The geopolitical struggle of the next decade will be between the United States and China. Who does best will depend on technology and on the success of an inclusive society. The United States started this century with a huge edge on both, but its identity fearfulness is rapidly undermining that edge. A major pivot from divisiveness to mutual accommodation is the American challenge of the next several decades. It has made big socio-cultural-political pivots in the past, so it can do it again if it once makes the collective decision to follow that route. It can also stay stuck for very long periods – racism and force over compromise and persuasion, division over inclusion.
Religion has been a source of division and inclusiveness and of comfort and anger or hatred. The Judeo-Christian religion – especially the Old Testament part – has a strong (but not exclusive) focus on the power and glory of God. I have started to wonder if that is the best focus. Using my language of separateness and connectedness as a central way to look at things, power and glory emphasize human separateness from God.

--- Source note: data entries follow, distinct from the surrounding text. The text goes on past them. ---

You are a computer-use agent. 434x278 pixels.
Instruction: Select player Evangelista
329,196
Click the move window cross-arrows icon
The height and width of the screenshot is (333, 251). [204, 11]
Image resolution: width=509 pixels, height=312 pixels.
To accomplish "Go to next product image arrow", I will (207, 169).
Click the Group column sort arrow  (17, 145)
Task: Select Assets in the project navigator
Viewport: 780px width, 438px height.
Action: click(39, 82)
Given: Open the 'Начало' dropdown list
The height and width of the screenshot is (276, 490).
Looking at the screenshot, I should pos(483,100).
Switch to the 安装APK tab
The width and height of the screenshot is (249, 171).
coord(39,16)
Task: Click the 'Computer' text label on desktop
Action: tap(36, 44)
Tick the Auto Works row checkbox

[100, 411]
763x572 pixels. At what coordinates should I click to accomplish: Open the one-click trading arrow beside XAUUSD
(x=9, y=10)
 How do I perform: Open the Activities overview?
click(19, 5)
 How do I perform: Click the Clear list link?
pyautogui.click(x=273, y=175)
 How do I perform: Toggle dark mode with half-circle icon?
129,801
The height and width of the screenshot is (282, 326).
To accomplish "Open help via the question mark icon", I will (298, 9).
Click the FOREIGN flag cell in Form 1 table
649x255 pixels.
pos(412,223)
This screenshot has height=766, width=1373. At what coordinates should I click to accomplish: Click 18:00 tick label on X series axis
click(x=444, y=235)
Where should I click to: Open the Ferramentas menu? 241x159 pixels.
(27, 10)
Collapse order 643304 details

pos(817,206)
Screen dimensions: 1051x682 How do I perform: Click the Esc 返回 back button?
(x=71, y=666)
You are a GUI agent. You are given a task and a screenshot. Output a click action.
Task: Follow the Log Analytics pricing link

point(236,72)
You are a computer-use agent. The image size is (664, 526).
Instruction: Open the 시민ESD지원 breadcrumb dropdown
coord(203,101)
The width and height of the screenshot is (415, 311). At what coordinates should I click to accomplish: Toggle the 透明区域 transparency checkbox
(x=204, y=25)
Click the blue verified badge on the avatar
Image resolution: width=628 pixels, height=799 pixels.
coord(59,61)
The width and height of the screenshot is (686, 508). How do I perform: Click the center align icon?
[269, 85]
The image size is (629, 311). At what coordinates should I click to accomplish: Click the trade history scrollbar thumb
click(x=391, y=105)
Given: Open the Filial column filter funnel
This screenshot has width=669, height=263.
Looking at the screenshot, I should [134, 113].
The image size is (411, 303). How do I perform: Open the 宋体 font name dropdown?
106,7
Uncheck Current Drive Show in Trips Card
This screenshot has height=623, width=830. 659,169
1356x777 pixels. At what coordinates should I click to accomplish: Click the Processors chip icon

But what if He is not primarily about power or someone to be glorified? What if God is both limited and without limits at the same time? What if, regardless of one’s own particular religious tradition, we should now explore a more God/man inclusiveness (both/and) alongside the traditional separateness (either/orness) of things?
The most important new idea from Christianity may be that of a suffering God – that the most amazing thing about God is not how powerful or glorious He is but that He is a fellow sufferer and embracer of joy, vulnerable, and, like all who love, He too needs to be loved – perhaps more to be loved than adored.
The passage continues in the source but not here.